**Prompt**
In the abstract on assessing the GPT3 troposphere model, what global average RMS is reported for the ZTD estimated by GPT3?

**Source document**
Assessment of Empirical Troposphere Model GPT3 Based on NGL’s Global Troposphere Products

Abstract

Tropospheric delay is one of the major error sources in GNSS (Global Navigation Satellite Systems) positioning. Over the years, many approaches have been devised which aim at accurately modeling tropospheric delays, so-called troposphere models. Using the troposphere data of over 16,000 global stations in the last 10 years, as calculated by the Nevada Geodetic Laboratory (NGL), this paper evaluates the performance of the empirical troposphere model GPT3, which is the latest version of the GPT (Global Pressure and Temperature) series model. Owing to the large station number, long time-span and diverse station distribution, the spatiotemporal properties of the empirical model were analyzed using the average deviation (BIAS) and root mean square (RMS) error as indicators. The experimental results demonstrate that: (1) the troposphere products of NGL have the same accuracy as the IGS (International GNSS Service) products and can be used as a reference for evaluating general troposphere models. (2) The global average BIAS of the ZTD (zenith total delay) estimated by GPT3 is −0.99 cm and the global average RMS is 4.41 cm. The accuracy of the model is strongly correlated with latitude and ellipsoidal height, showing obviously seasonal variations. (3) The global average RMS of the north gradient and east gradient estimated by GPT3 is 0.77 mm and 0.73 mm, respectively, which are strongly correlated with each other, with values increasing from the equator to lower latitudes and decreasing from lower to higher latitudes.

**Dataset extract**
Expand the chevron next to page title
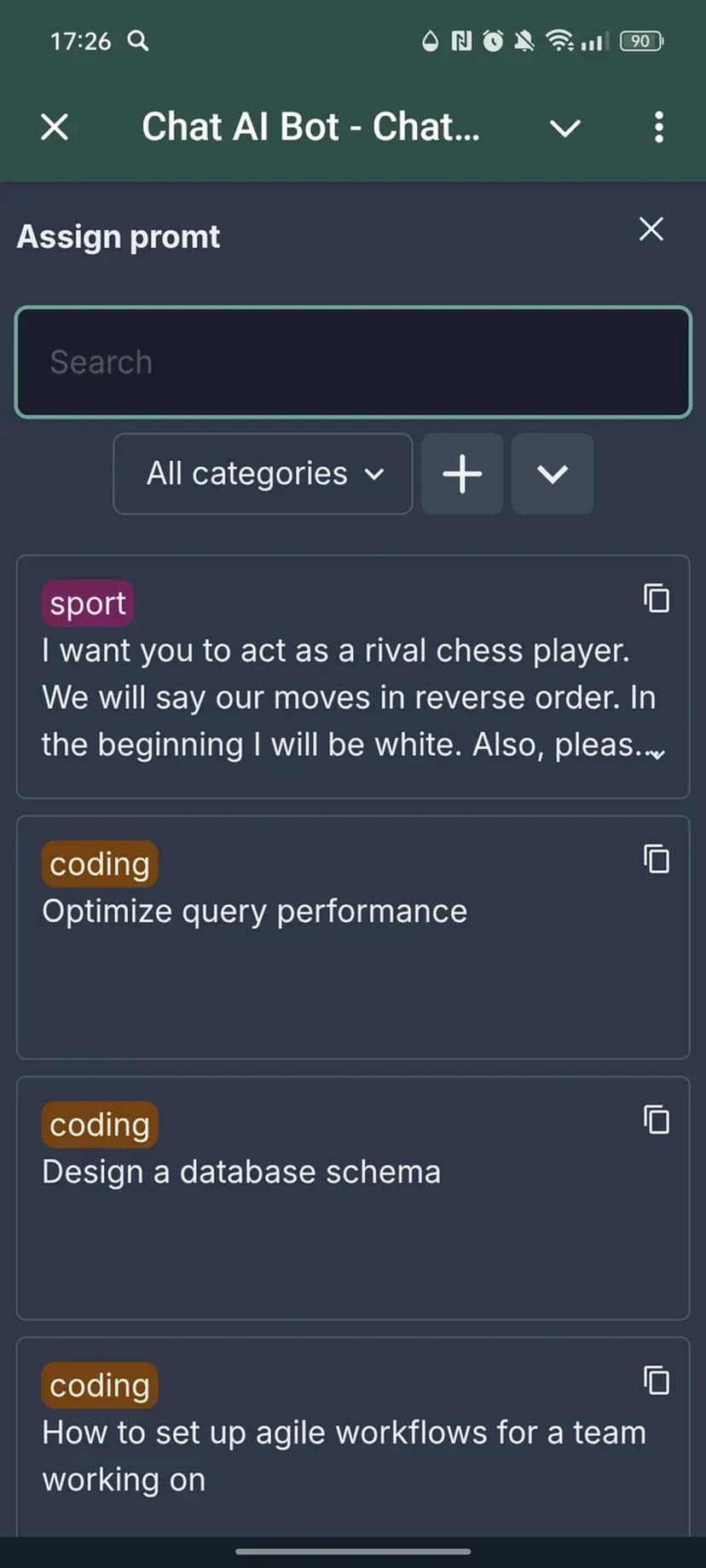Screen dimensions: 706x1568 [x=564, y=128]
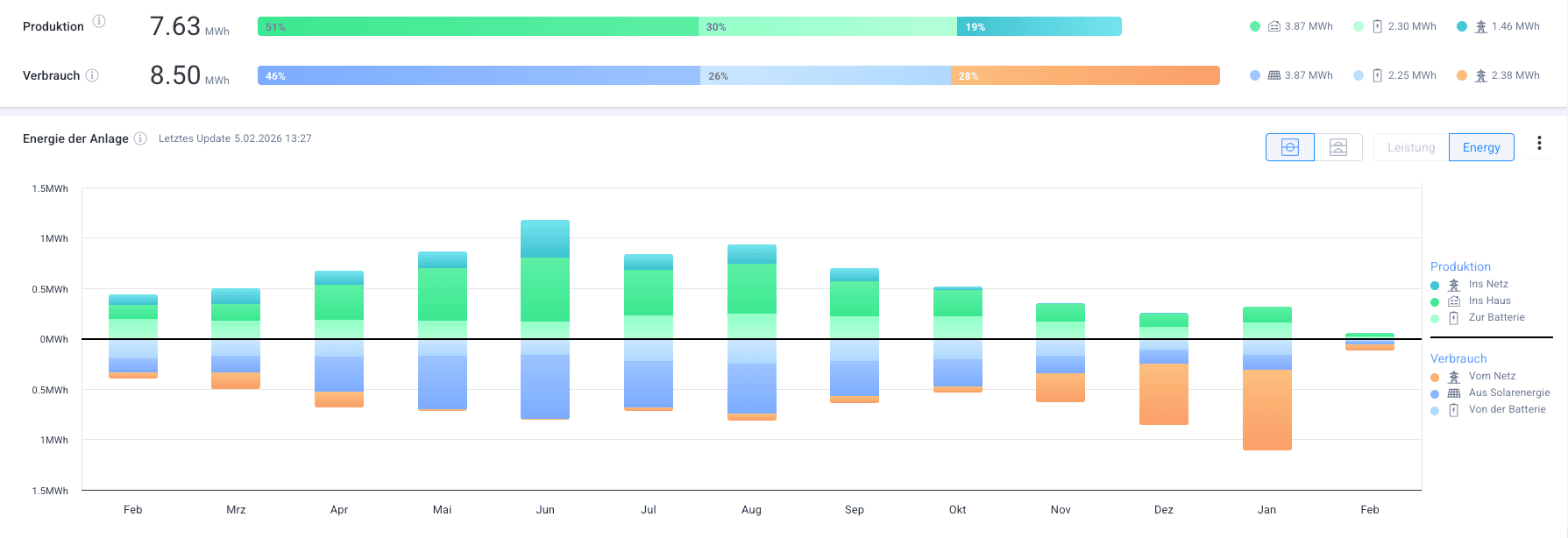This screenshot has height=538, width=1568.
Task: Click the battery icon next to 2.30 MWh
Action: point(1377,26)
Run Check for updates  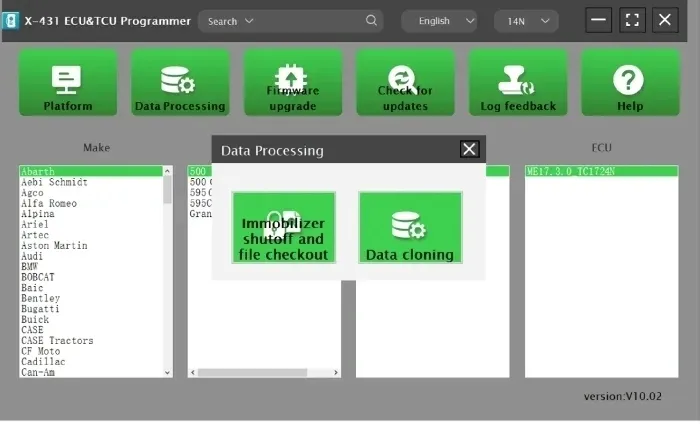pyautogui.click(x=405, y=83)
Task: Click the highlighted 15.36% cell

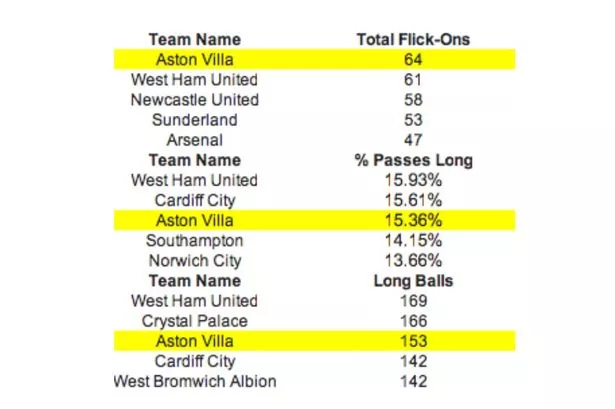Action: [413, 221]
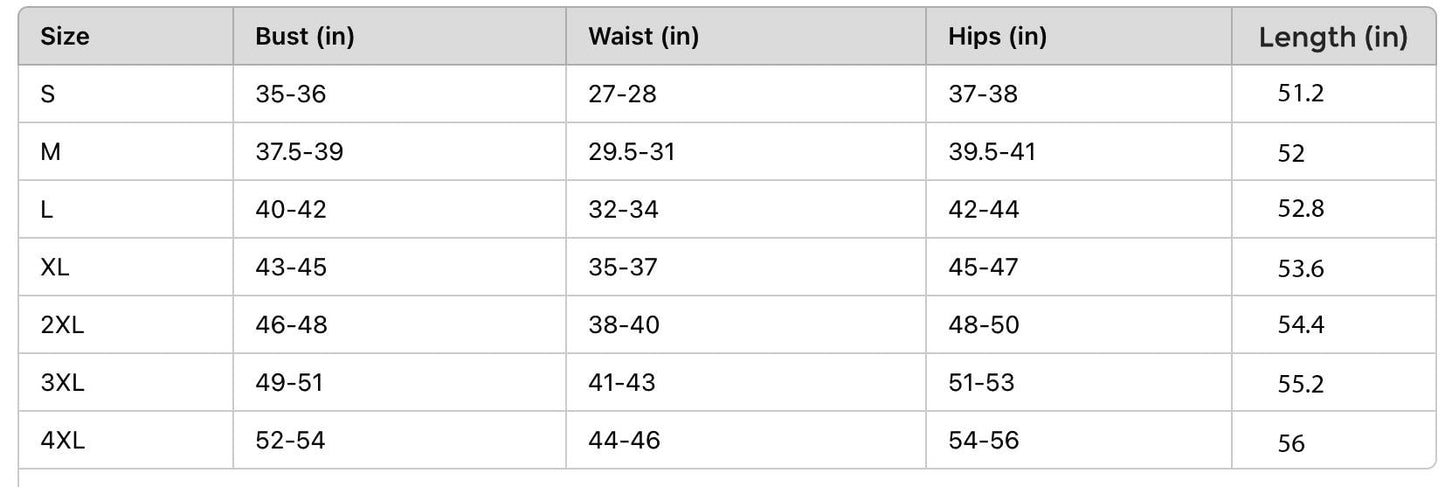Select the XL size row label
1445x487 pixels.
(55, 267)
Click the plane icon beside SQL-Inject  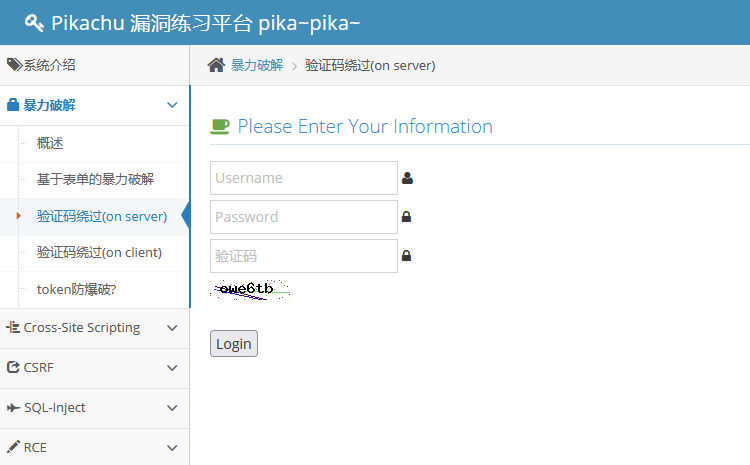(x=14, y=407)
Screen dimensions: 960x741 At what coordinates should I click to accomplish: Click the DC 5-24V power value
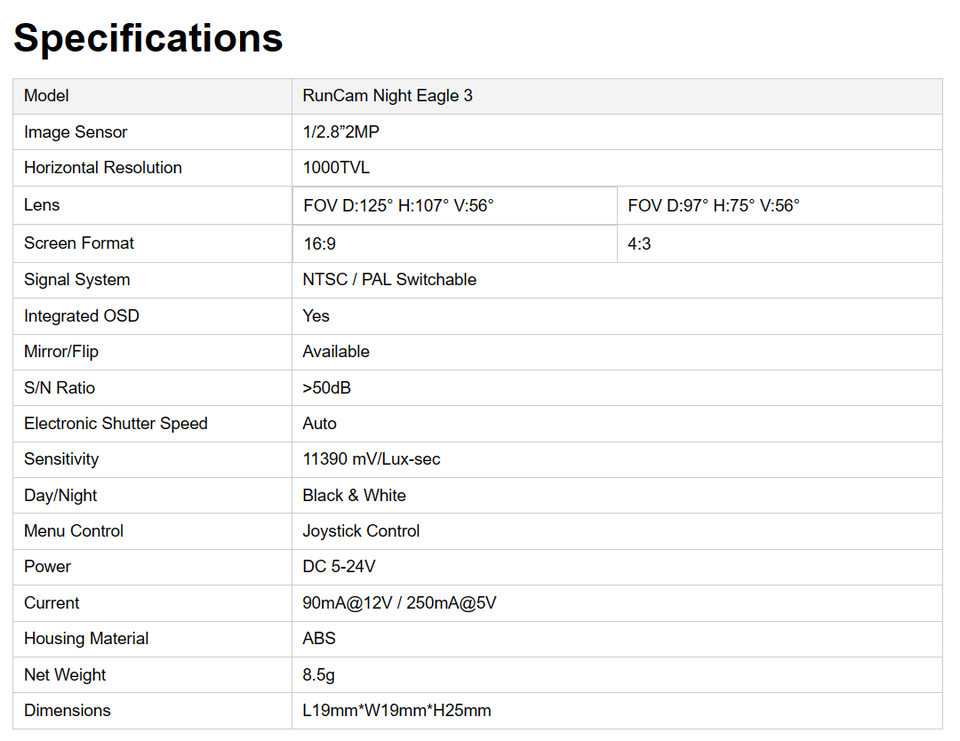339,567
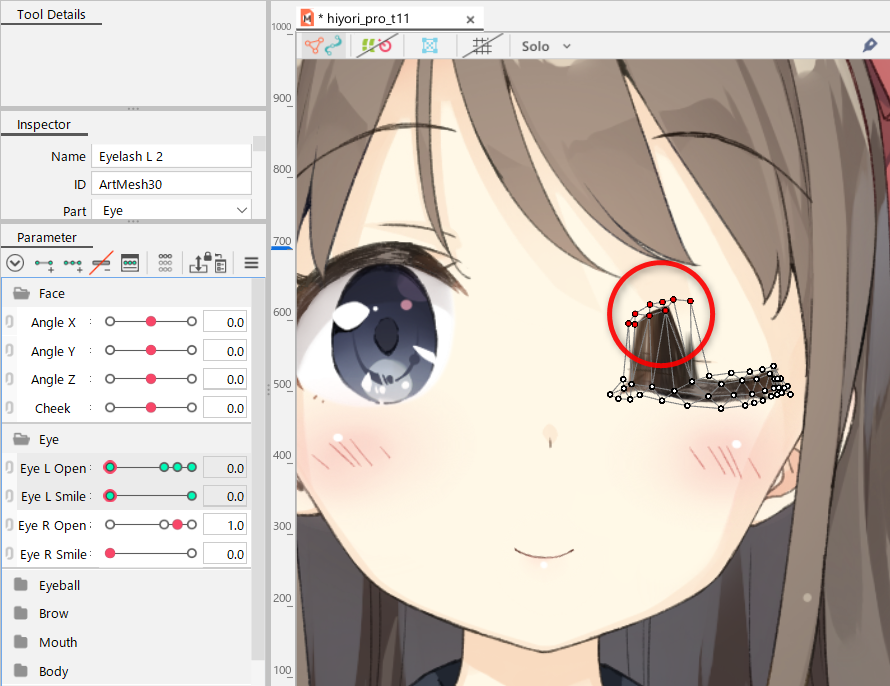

**Answer to this task**
4.41 cm